Today, though, memories of that history are fading on both sides of the Atlantic. Facing new challenges at home, the U.S. public and the new administration appear less committed to underwriting European security, as indicated by the Donald Trump’s view of NATO as a service provided by the United States for which the Europeans should pay. Meanwhile, the specters of nationalism and authoritarianism are again stalking Europe. Russia has reverted to the role of spoiler, seeking through a mixture of disinformation, illicit financial flows and intimidation to fracture European unity and drive a wedge between Europe and the United States. Most Americans continue to support U.S. global leadership, but support is lowest among young adults with no memory of Europe’s dark history. Trump’s ambivalence about NATO and the European Union, meanwhile, is causing questions about both friends and foes about U.S. commitments.
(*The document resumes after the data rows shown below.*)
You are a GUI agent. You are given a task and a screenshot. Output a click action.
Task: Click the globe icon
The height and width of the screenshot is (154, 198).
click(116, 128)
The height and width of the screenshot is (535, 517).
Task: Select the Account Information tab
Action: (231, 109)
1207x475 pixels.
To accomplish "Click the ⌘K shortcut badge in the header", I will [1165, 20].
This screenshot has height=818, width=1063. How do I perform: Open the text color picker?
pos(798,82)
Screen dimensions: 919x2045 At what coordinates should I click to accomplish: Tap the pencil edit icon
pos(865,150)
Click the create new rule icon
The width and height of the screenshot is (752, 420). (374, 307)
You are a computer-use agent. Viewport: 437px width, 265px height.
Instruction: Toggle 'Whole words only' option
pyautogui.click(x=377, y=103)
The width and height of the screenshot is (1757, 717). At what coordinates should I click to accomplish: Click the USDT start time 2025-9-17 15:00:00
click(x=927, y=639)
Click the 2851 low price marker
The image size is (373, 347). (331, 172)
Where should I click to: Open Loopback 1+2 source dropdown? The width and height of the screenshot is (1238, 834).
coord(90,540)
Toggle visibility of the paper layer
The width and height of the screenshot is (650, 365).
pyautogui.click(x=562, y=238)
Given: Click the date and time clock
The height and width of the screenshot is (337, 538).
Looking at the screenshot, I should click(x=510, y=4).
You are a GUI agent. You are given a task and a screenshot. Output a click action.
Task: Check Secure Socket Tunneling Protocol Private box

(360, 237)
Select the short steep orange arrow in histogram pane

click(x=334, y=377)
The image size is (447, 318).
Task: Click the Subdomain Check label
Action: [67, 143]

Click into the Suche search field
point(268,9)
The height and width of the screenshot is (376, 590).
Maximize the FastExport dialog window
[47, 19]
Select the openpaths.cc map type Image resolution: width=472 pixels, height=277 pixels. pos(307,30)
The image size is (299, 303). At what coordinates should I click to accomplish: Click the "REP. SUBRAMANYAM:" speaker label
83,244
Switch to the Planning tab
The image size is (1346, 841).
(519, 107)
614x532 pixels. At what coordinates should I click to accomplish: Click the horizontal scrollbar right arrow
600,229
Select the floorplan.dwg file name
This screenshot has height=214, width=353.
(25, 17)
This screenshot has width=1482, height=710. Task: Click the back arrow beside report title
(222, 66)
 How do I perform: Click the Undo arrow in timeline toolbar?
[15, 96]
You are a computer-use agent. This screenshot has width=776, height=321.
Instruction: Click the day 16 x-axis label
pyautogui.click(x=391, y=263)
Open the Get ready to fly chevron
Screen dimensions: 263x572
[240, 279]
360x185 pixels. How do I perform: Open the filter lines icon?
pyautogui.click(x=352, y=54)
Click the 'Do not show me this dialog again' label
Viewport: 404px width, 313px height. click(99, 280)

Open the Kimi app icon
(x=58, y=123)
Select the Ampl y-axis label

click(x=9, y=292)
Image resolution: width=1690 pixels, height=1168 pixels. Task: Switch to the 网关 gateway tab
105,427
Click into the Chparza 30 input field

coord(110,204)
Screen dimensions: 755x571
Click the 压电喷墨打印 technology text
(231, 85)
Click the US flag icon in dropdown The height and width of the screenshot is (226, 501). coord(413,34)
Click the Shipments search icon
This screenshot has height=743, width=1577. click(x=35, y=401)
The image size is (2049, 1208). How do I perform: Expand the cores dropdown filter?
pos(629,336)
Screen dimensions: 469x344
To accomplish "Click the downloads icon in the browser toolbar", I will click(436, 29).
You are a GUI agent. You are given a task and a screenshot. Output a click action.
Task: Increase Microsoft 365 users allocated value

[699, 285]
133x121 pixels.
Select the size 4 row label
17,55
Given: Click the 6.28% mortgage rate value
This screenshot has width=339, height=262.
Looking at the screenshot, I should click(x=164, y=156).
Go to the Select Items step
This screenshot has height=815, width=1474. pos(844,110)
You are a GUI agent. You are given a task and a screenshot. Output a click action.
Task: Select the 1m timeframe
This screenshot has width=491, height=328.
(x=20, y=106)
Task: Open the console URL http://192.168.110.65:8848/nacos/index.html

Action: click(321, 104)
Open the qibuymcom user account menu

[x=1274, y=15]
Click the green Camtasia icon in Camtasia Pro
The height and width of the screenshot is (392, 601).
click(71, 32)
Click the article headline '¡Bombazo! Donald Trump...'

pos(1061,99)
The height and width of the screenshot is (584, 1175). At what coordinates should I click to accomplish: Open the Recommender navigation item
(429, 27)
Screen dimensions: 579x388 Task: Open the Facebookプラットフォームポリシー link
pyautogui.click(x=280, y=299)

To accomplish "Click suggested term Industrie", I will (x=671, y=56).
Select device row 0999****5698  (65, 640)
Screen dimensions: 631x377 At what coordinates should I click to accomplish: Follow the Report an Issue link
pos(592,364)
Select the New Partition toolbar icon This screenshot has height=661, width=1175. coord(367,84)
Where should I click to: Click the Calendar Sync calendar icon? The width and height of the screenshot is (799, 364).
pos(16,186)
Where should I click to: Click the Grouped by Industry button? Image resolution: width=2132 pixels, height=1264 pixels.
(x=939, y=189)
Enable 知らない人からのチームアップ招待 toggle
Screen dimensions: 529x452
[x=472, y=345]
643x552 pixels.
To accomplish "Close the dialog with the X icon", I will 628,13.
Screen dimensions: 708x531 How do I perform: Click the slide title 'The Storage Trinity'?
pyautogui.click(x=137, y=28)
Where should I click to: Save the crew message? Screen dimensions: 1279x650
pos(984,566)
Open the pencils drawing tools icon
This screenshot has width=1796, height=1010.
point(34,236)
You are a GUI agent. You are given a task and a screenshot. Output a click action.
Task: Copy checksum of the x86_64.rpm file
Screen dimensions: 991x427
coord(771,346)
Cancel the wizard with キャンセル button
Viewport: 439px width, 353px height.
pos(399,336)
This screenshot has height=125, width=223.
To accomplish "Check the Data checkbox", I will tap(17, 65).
In many ways, European geopolitics is reverting to its pre-1945 form, with a weak and divided Europe facing an aggressively revisionist power in Russia. That prospect is worrying for a host of reasons. If European states lose faith in U.S. security guarantees, they will take matters into their own hands, recreating earlier security dilemmas. German rearmament (particularly its development of nuclear weapons) would be only marginally more comforting to some other states — in this case Russia — than it was in the early 1930s. Questions about U.S. commitments could also spark Russian efforts to test them, creating a recipe for miscalculation analogous to the crisis of July 1914. And while Vladimir Putin may not be seeking hegemony in Europe the way Wilhelm II, Hitler or Stalin did, Russia’s ambitions are incompatible with the idea of a Europe whole, free, and at peace, and with U.S. security interests, and they can only be checked by a strong U.S. commitment to maintaining European security.

Reluctance to bear the costs of Europe’s security are one indicator that the curtain may be coming down on the American century. They are also in keeping with attitudes both before the U.S. entered World War I, and after the November 1918 armistice. Yet the past 100 years have vindicated the worries of both Roosevelts: Europe’s insecurity is a danger to the United States, and in times of crisis only the United States can save Europe from its demons.

 

Jeffrey Mankoff is a senior fellow at the Center for Strategic and International Studies and a Truman National Security Fellow. He is the author of Russian Foreign Policy: The Return of Great Power Politics.